"Wir sehen darin keine Bedrohung, sondern eine Chance", sagte ZDF-Intendant Markus Schächter zur zunehmenden Verschmelzung von Fernsehen und Internet. Mit einem größeren Abrufangebot will der Sender verstärkt junge Zuschauer ansprechen. "Gerade bei ihnen verliert das Echtzeitfernsehen an Bedeutung", sagte Schächter. Derzeit seien zwischen 20 und 25 Prozent des täglichen Programms jederzeit im Internet verfügbar. Ansteigen soll das Angebot bis Jahresende auf etwa die Hälfte des Programms.
Außerdem stellt das ZDF 2007 sein Programm weitgehend auf das Breitbildformat um. Während derzeit gut ein Viertel der Sendungen in dem 16:9-Format zu sehen ist, sollen es bis Ende des Jahres 80 bis 90 Prozent sein, sagte der ZDF-Intendant. Das betreffe dann die Nachrichten-Sendungen, große Shows und die Fernsehfilme. Mit den Übertragungen von der Fußball-Weltmeisterschaft habe sich das international gängige Format hierzulande endgültig durchgesetzt, erklärte er.
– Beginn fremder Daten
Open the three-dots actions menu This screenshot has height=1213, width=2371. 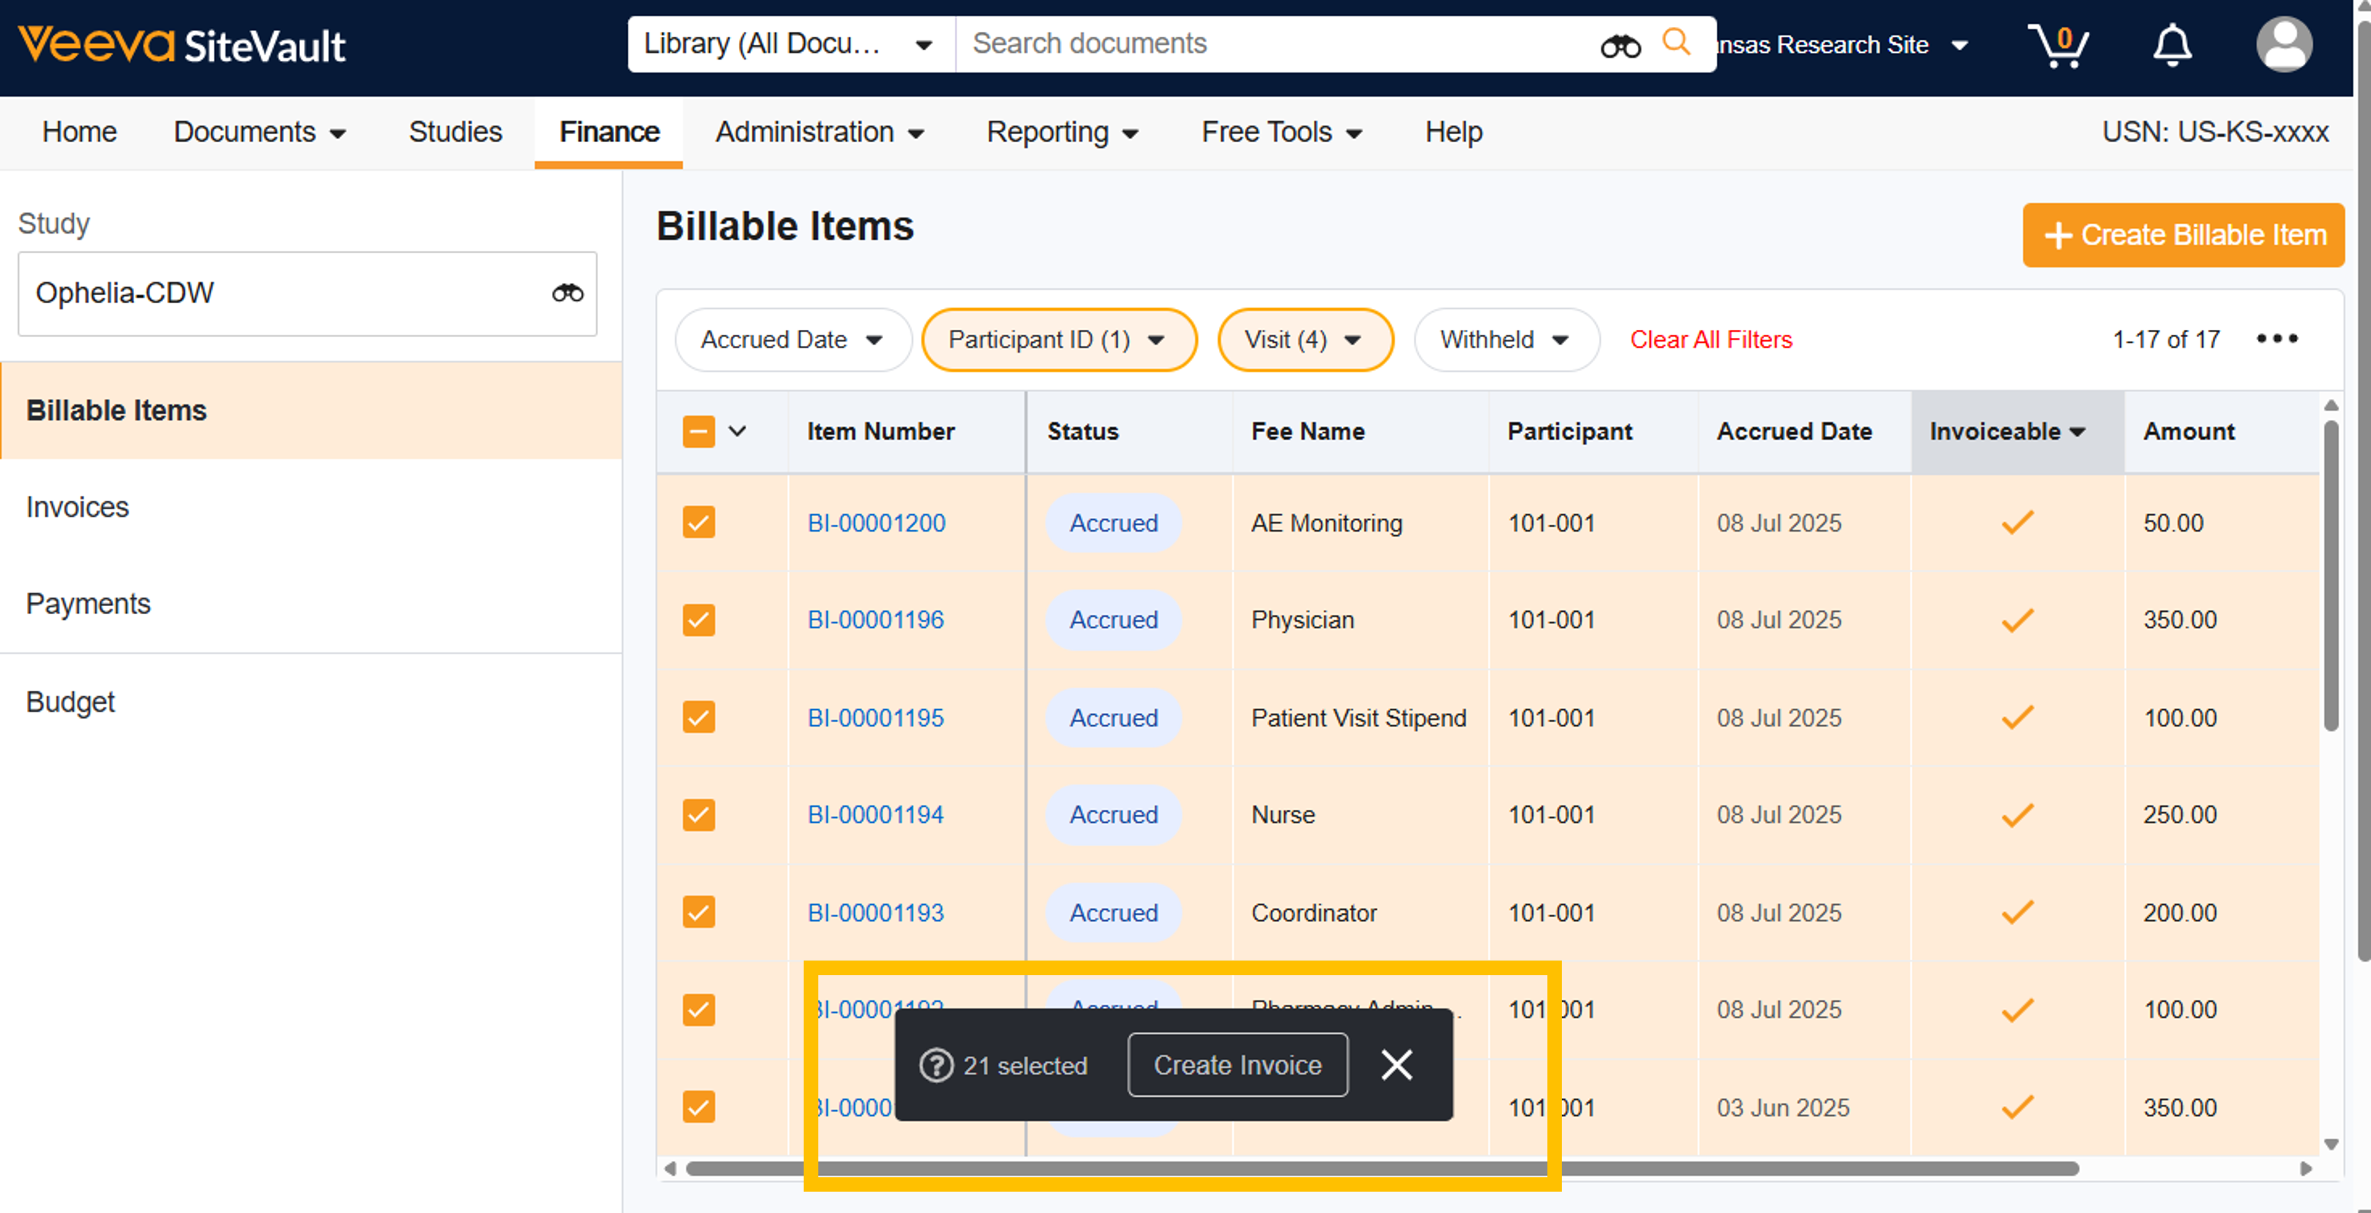point(2276,339)
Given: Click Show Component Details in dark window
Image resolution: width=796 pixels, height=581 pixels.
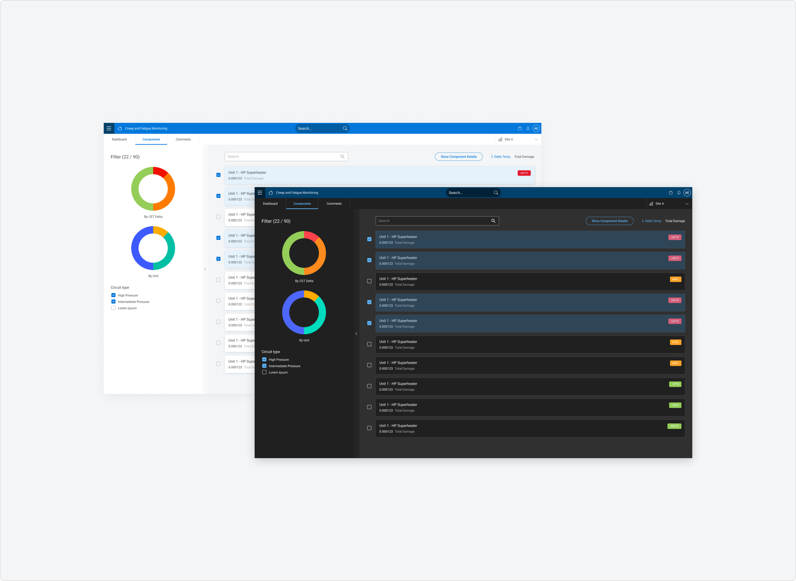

Das ZDF ist bereits heute Vorreiter in Sachen IPTV. Die sogenannte Mediathek des Senders ist in das Media Center des Windows-Betriebssystems integriert. So können Computernutzer darüber ältere Sendungen kostenlos aus dem Archiv abrufen. Die Senderkette ProSieben-Sat1 hat 2006 ein eigenes, allerdings kostenpflichtiges IPTV-Angebot gestartet.